The electronic medical records installation and networking is a major nightmare, with many older physicians resenting the cost and hating the input devices.

Many physicians believe their only financial sanctuary is a closer integration or even employment by a hospital or integrated network, and many are bitter about a forced marriage with possibly a dysfunction partner (physician relations with hospitals have always been tense at best).

The rate of change or at least the ubiquitous talk about change (ACOs, bundling, extensive quality metrics) gets tiresome; death by meetings and memos.

The Medicare push to prevent hospital re-admissions has interfered with clinical judgment and put elderly patients at risk; ditto for earlier discharges. Nursing home and hospice work is a tiresome pain in the butt.

The stock market is coming back, and with it physician 401(k) balances.

The physical health of older physicians is not optimal, 30 -  40 years of stress and sleep deprivation take a toll (consistent with my observations over the decades).

So, smoke or real fire? Time will tell

Making Odds

Making Odds

At the pace quickens I am setting odds on the potential success of various Obama initiatives.

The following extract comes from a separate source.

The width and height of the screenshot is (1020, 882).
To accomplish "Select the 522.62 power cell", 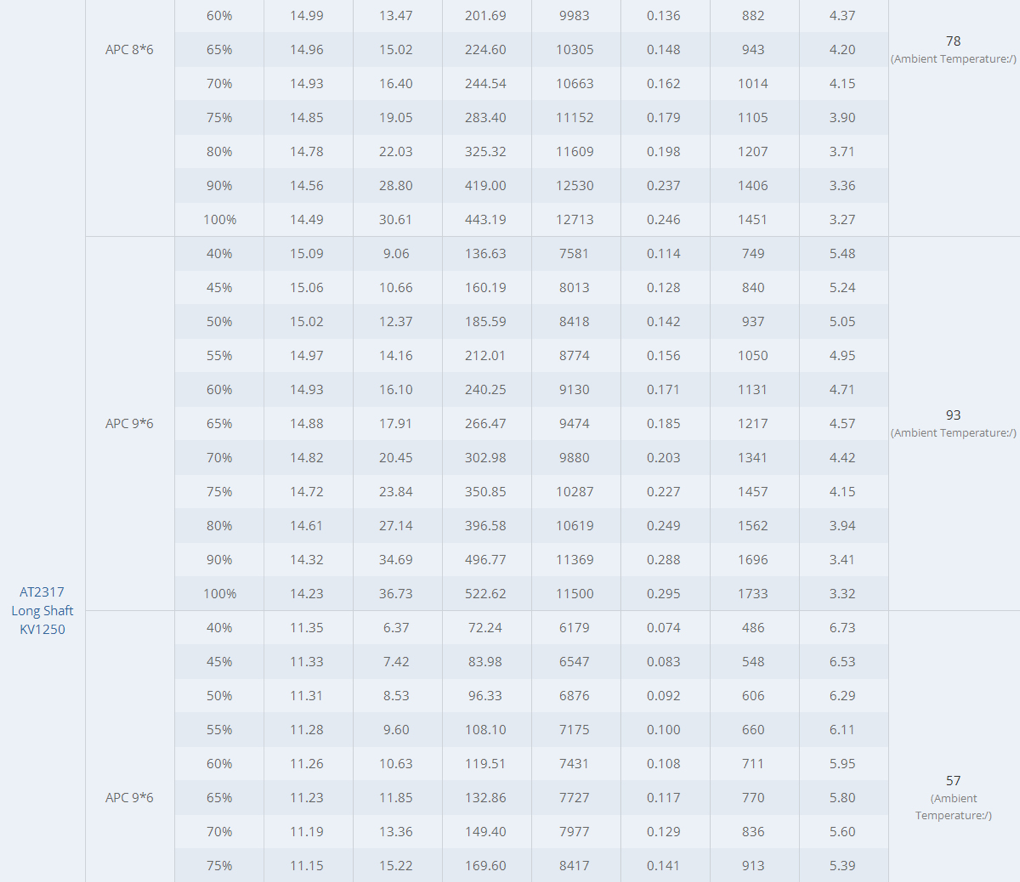I will [485, 594].
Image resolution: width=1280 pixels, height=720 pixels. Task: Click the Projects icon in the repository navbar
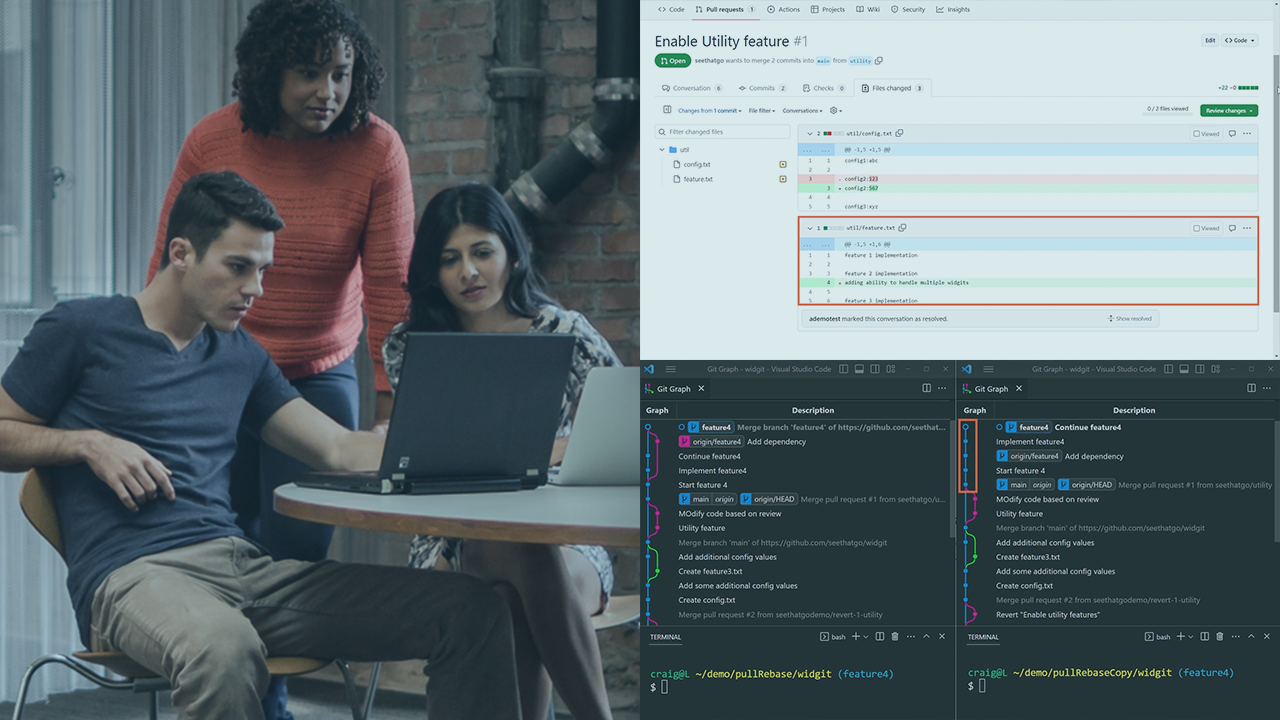click(812, 9)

Electronic medical records (networked) are a major success in 2014.        0%

Electronic medical records (networked) are a modest success by 2014.   30%

Electronic medical records (networked) are a major league fail.                70%

Health care exchanges work effectively after a brief shake down.              0%

Health care exchanges have a troubled first year but then gain ground.      40%

Health care exchanges work but are very troubled.                                   40%

Health care exchanges are a complete dud.                                                20%
I hope I am wrong.

Tuesday, March 19, 2013

Complexity Blogging

More Complexity Grumbling


I have made the point many times that if anything stops Obamacare it will be the inability to implement an extremely complicated program. Call it “Tom's Theory of Complexity.”


The feds have now published (link below) the draft application for financial assistance in health care exchanges and low income plans. Oh boy.

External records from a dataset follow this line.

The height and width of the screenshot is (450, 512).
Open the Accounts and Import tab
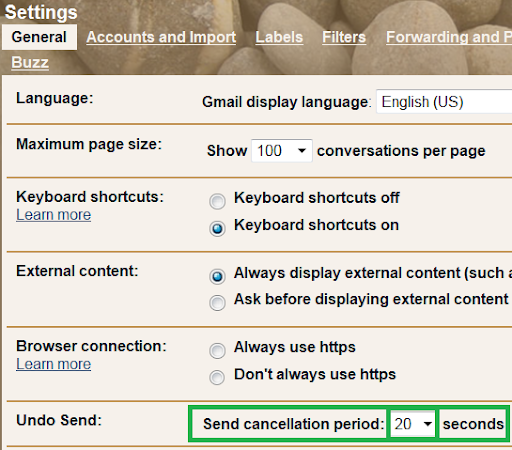pos(161,37)
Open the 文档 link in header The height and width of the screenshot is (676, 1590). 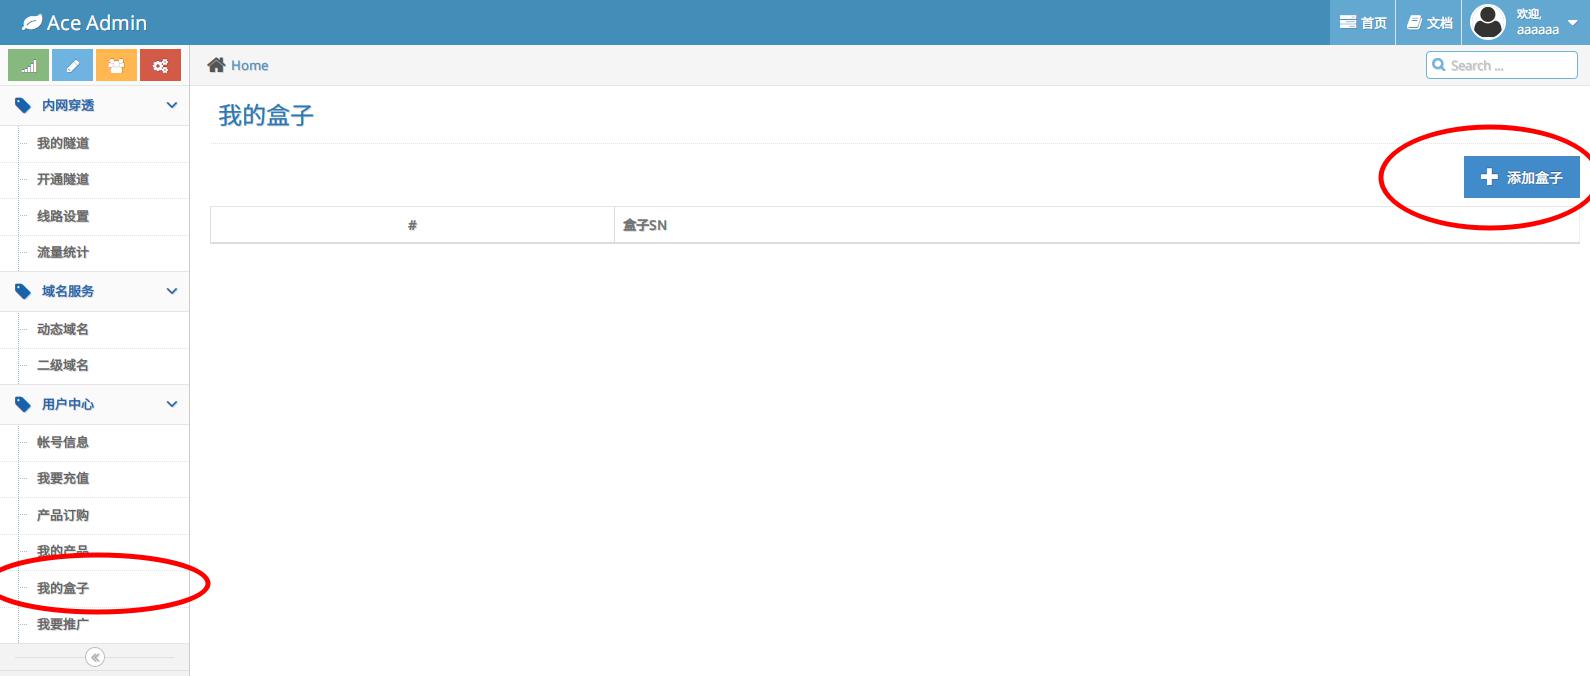(x=1430, y=22)
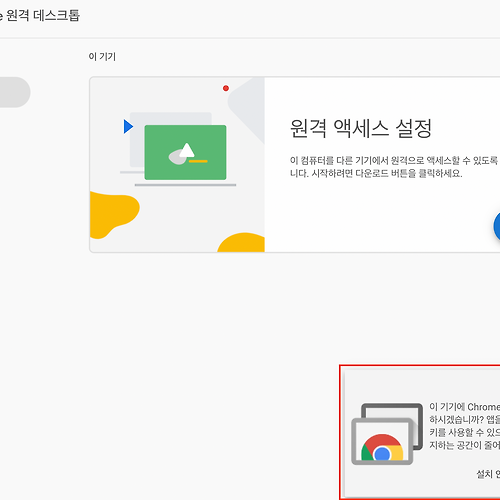Click the remote access description text
Screen dimensions: 500x500
click(x=395, y=167)
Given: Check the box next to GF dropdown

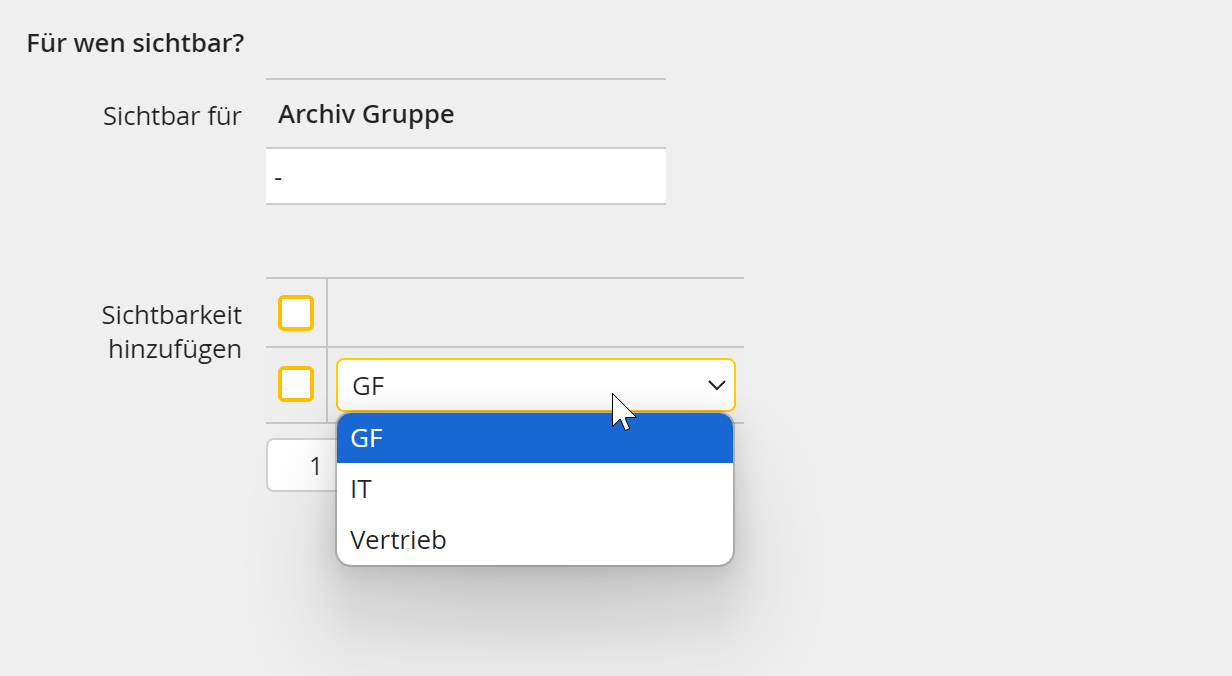Looking at the screenshot, I should pos(296,384).
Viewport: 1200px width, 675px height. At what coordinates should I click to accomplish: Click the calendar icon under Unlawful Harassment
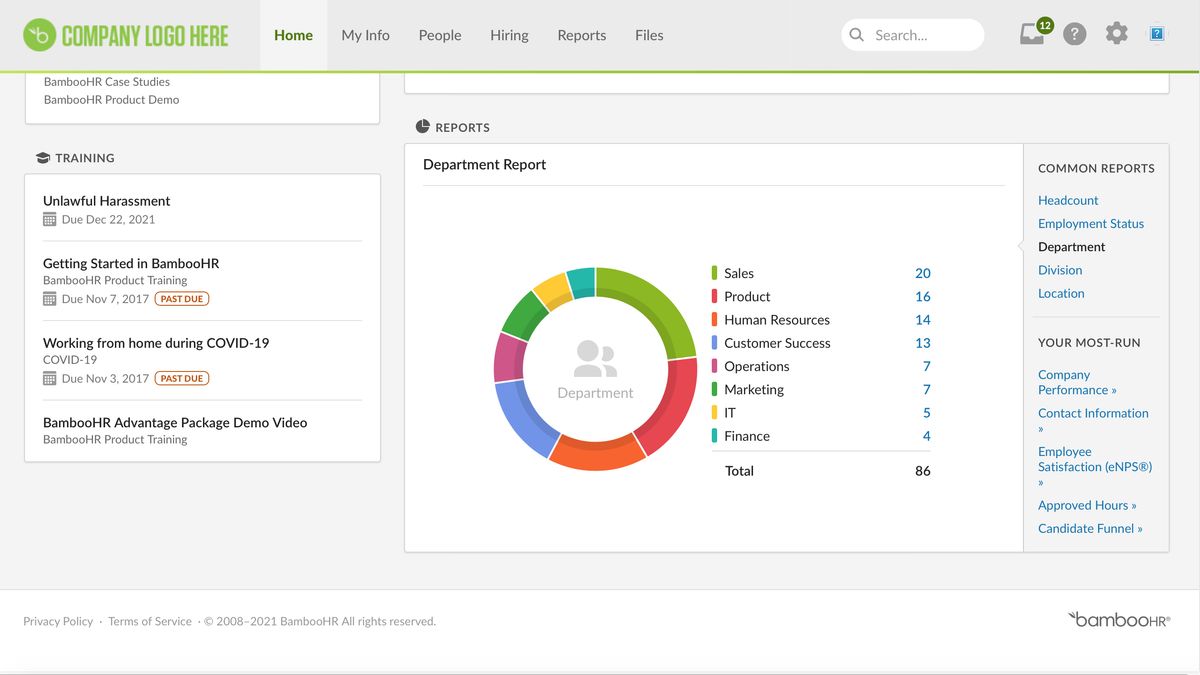[x=47, y=218]
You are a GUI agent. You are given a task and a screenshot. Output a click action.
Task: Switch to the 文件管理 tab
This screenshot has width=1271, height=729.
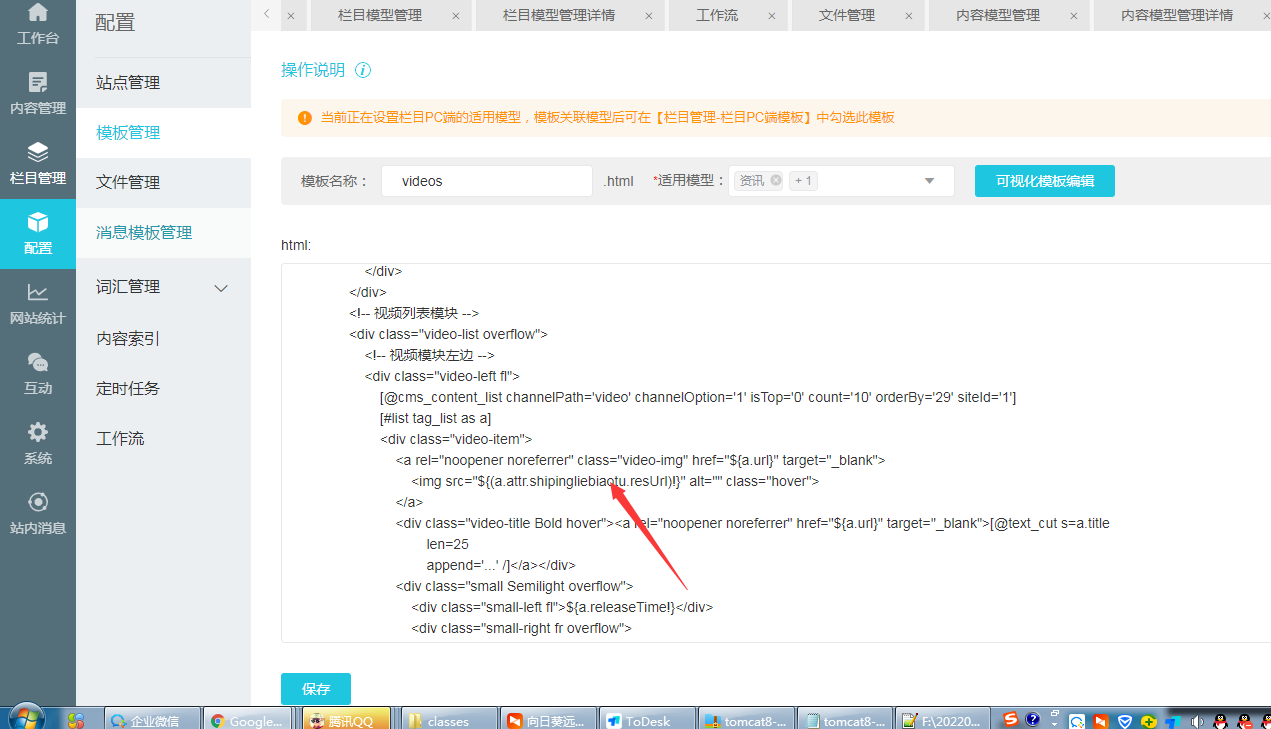[x=846, y=15]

With attachments this could easily run 30 + pages, and of course someone is going to have to process this (there will be an online version). Having helped people with paperwork for nearly 40 years I can guarantee this will be intimidating and confusing to many people.


Complication is the enemy of implementation. Count on it.



PS: HR Block has already positioned itself as a likely fee-for-service form fill-in service. Somebody is going to profit here.

Wednesday, March 6, 2013

Could Obamacare Collapse?



How Obamacare Could Fail

One of my non-scientific methods of gauging the current state of the health care system is by the requests I receive for writing and editing.

For example, I have recently received four requests to write about failed electronic medical records systems (no surprise there).  Others include the progress of accountable care organizations (ACOs), the future economics of physician groups, compensation models for physicians, hospital/physician relations and new regulatory issues for nursing homes.

So all of this gets me thinking; what could happen to create a catastrophic failure of Obamacare?  My thoughts….

Accountable Care Organizations:  ACOs could fail to work as hoped by the feds, this could collapse the foundations of Obamacare

Failed integration efforts: hospitals and systems are integrating multiple services, creating much larger and much more complex organizations, not  all of them will work

Exchanges:  the shopping experience becomes a confusing mess (high probability IMHO)

Payment Innovations:  innovations such as fee bundling fail to be feasible

Employer meltdown:  employers engage in wholesale dumping to the exchanges (not impossible in such a weak economy)

So, what are the odds of catastrophic failure?  50% - 50% in my opinion.